• _Quoted passage_
Blog

.

What are the Tax Benefit Options for Venture Capital (VC) Funds in India? How Venture Capitalists can Benefit from India Tax Rules?

Venture Capital firms, generally known as VCs are benefited by manner of tax exemptions.  Internationally, VC Funds are treated as pass through vehicles which helps to eliminate income tax at the pool level.  A pass through status is desirable for all funds because their IRR will be higher as the sale proceeds can be passed on to the investors without payment of any taxes.  The final recipient needs to pay income tax and the intermediary body is exempted.  This is to avoid double taxation of the same stream of income and make such investment fall under single taxation.

In India, venture capital funds which are registered with market regulator SEBI are eligible to a tax pass through status.  This exemption is given under section 10 (23FB) of the Income Tax Act, 1961 to avoid double taxation.  The investor needs to pay for the taxes on the income earned through the venture capital investments.  The SEBI (Alternative Investment Funds) Regulations, 2012 (AIF regulations) have replaced the SEBI (Venture Capital Fund) Regulations, 1996 (VCF regulations) from 21st May, 2012.  This amendment will take effect from 1st April, 2013 and will apply in relation to assessment year 2013-14 and the subsequent assessment years.

• _Record list_
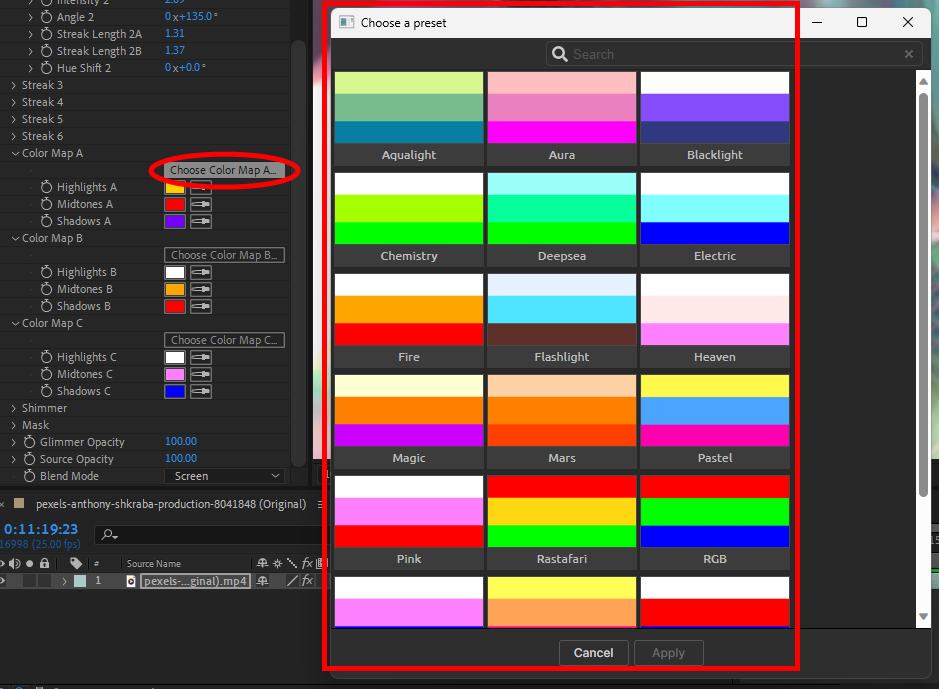Viewport: 939px width, 689px height.
Task: Click the Shadows B eyedropper icon
Action: [201, 306]
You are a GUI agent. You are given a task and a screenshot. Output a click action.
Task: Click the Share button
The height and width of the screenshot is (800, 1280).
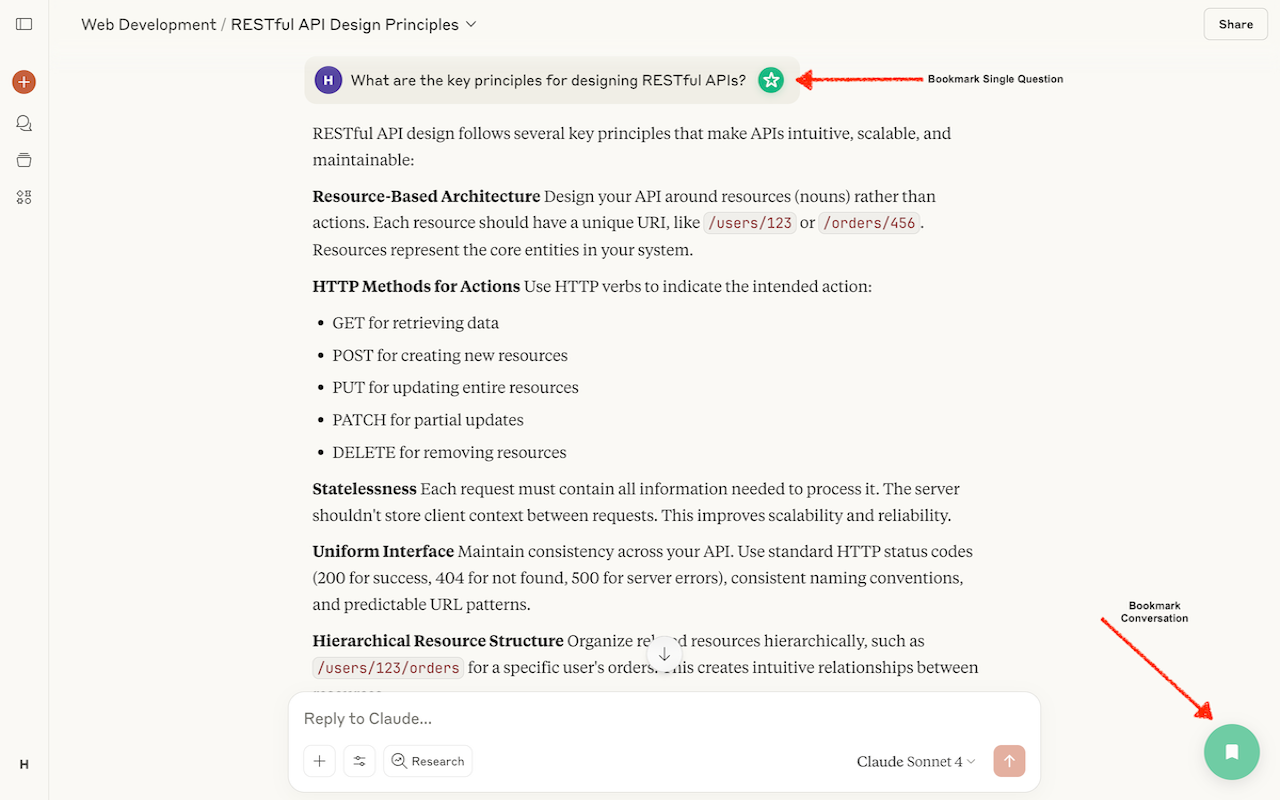(x=1235, y=24)
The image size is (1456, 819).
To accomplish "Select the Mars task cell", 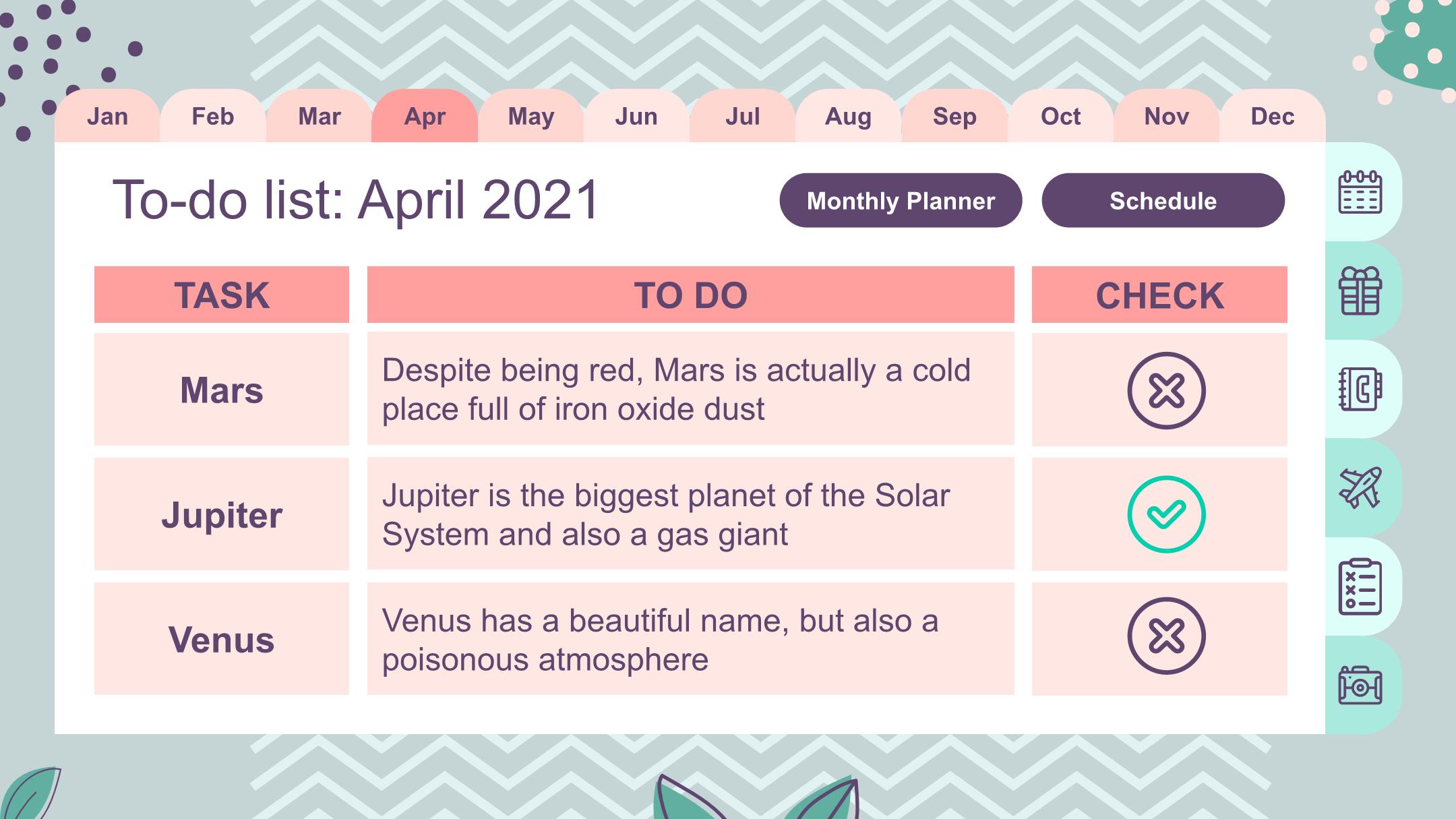I will click(x=222, y=389).
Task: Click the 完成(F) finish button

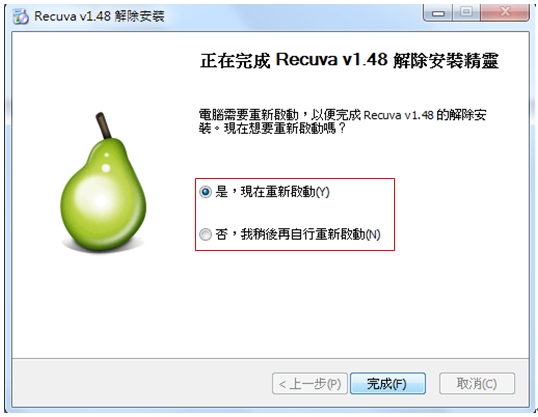Action: 388,383
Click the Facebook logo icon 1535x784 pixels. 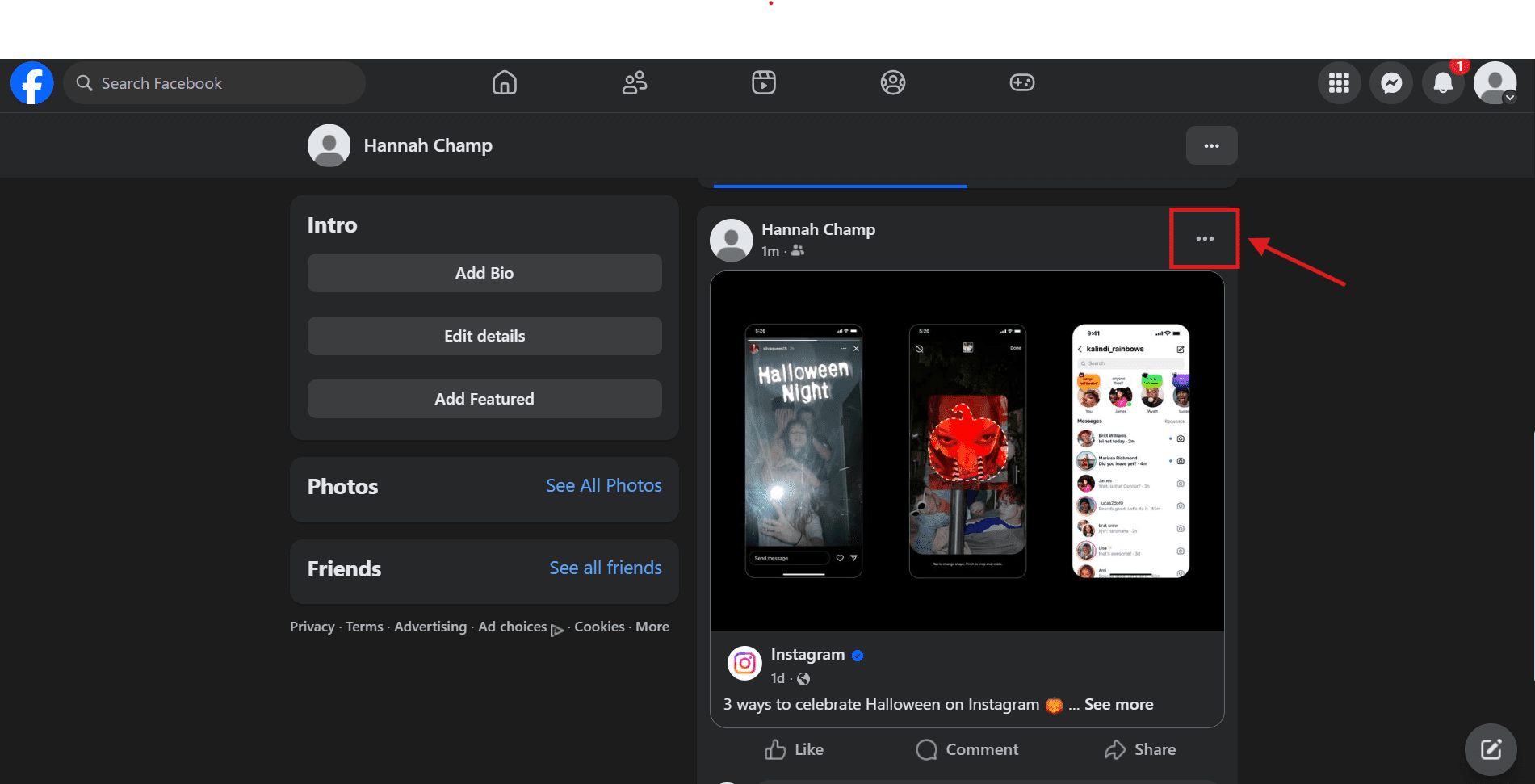click(x=32, y=83)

• _Tasks to perform_
1/ Do the following statements agree with the venture capital tax post? Answer each with yes or no and quote the words from the post that decide it.
(a) Internationally, VC funds are treated as pass through vehicles.
(b) In India, the intermediary fund, not the investor, pays the tax on venture capital income.
(c) The AIF regulations replaced the VCF regulations from 21st May, 2012.
2/ Can you reproduce the part of the venture capital tax post between "What are the" and "under single taxation.", inclusive, swapping "double taxation" for "duplicate taxation"?
3/ Answer these questions from the venture capital tax post:
(a) What will be higher for funds with pass through status, according to the post?
(b) Under which section of the Income Tax Act, 1961 is the exemption given?
(c) From what date will the amendment take effect?

• _Answers to the tasks_
1/
(a) Yes: "Internationally, VC Funds are treated as pass through vehicles"
(b) No: "The investor needs to pay for the taxes on the income earned through the venture capital investments."
(c) Yes: "have replaced the SEBI (Venture Capital Fund) Regulations, 1996 (VCF regulations) from 21st May, 2012"

2/
What are the Tax Benefit Options for Venture Capital (VC) Funds in India? How Venture Capitalists can Benefit from India Tax Rules?

Venture Capital firms, generally known as VCs are benefited by manner of tax exemptions.  Internationally, VC Funds are treated as pass through vehicles which helps to eliminate income tax at the pool level.  A pass through status is desirable for all funds because their IRR will be higher as the sale proceeds can be passed on to the investors without payment of any taxes.  The final recipient needs to pay income tax and the intermediary body is exempted.  This is to avoid duplicate taxation of the same stream of income and make such investment fall under single taxation.

3/
(a) Their IRR
(b) Section 10 (23FB)
(c) 1st April, 2013